▶ Instruction: Pull out every line of text in the material below, word for word, and leave the pictures out.

# START OF Data for this exercise

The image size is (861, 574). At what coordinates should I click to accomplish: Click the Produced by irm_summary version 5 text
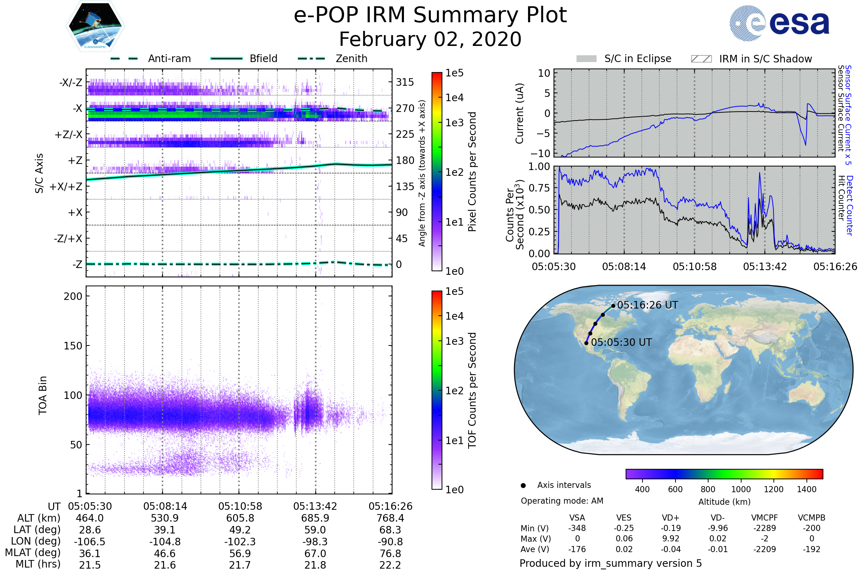610,563
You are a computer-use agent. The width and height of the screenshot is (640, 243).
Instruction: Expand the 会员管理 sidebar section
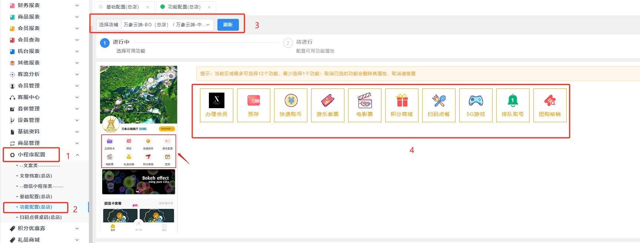44,86
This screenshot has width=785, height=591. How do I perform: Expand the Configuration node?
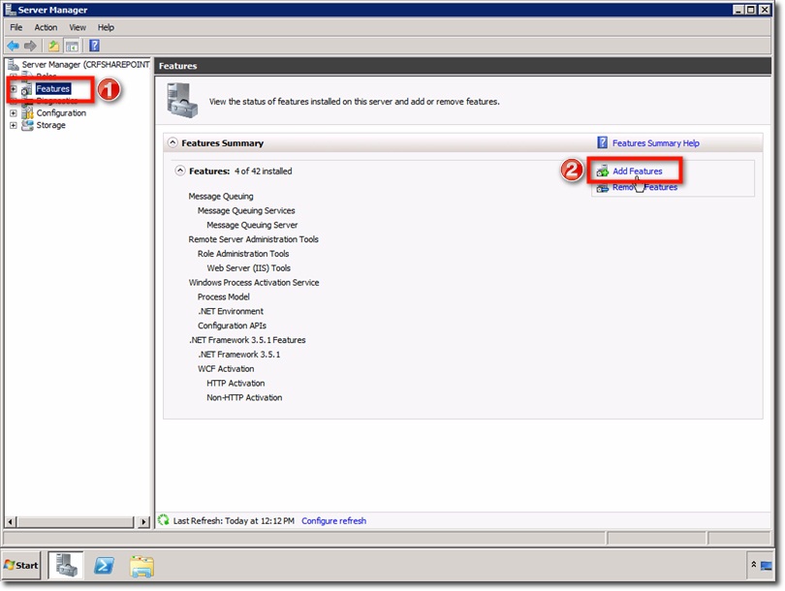pos(12,112)

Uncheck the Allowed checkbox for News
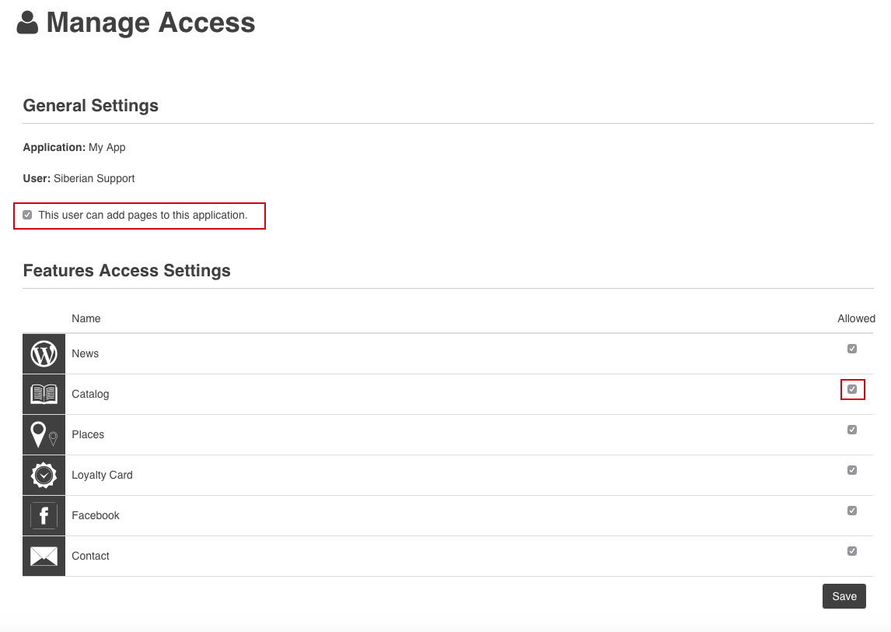[x=852, y=349]
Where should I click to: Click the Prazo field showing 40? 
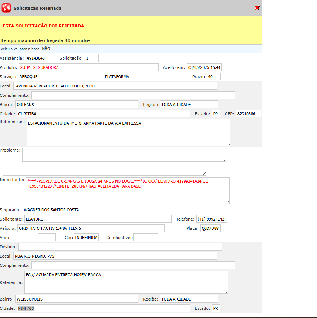[x=213, y=77]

# END OF Data for this exercise

▶ Task output:
The image size is (861, 574). At what coordinates should I click to accomplish: Click the Produced by irm_summary version 5 text
610,563
You are a computer-use agent. The width and height of the screenshot is (640, 243).
Instruction: Expand the 会员管理 sidebar section
44,86
This screenshot has width=785, height=591. How do I perform: Expand the Configuration node?
pos(12,112)

Uncheck the Allowed checkbox for News
[x=852, y=349]
Where should I click to: Click the Prazo field showing 40? 
[x=213, y=77]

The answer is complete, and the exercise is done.